Detroit’s Ex-Hip Hop Mayor Kwame Kilpatrick Can’t Stay Out of Trouble — Not Even While He’s on Trial in Fed Court

Ex-Mayor Kwame Kilpatrick/official photo
 
By Allan Lengel
Deadline Detroit
DETROIT — In downtown Detroit, normally Monday through Friday, ex-Detroit Mayor Kwame Kilpatrick has his hands full as a defendant in one of the biggest public corruption trials in federal court in recent times. The case started in September and will certainly go into February, if not beyond.

But some how the ex-mayor, who was once dubbed the hip-hop mayor because of his youth, is having a hard time staying out of trouble while he’s on trial.

Fox 2’s M.L. Elrick obtained and published surveillance video from a Walmart store in Chesterfield Township, outside of Detroit, showing Kilpatrick cashing a $2,000 wire transfer in December  from Pastor Corey Brooks of the New Beginnings Church in Chicago.

Fox 2 reported that Kilpatrick pocketed at least $800 of the money and wired about $1,100 to Texas, where his family lives. Problem is,  he’s on parole for  obstruction of justice in a state conviction that stemmed from sex texts and lying in court.  He still owes $800,000 to the city of Detroit and must, according to his parole conditions,  regularly report income or gifts to the state.

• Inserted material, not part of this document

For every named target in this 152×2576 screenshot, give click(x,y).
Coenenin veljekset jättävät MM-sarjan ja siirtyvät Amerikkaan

So on Thursday, after spending the morning in court, Kilpatrick went to his mother’s house (she former Congress member Carolyn Cheeks Kilpatrick)  where the parole officers from the the Michigan Department of Corrections fit him with a tether for violating his parole. Fox2 reports that he cab only  travel between his mother’s house and court, see his lawyers or go to approved speaking engagements for an undefined amount of time.

“Part of his parole conditions are that he has to report to us any income that he receives, any gifts that he receives during the month,”  Russ Marlan from the Michigan Department of Corrections told Fox2. “The problem is he reported zero dollars in income, zero dollars in gifts for the month of December.”

For a guy who became the youngest elected mayor in Detroit (he was 31) and for a guy who has a law degree and was a former state representative, Kilpatrick could act a little smarter.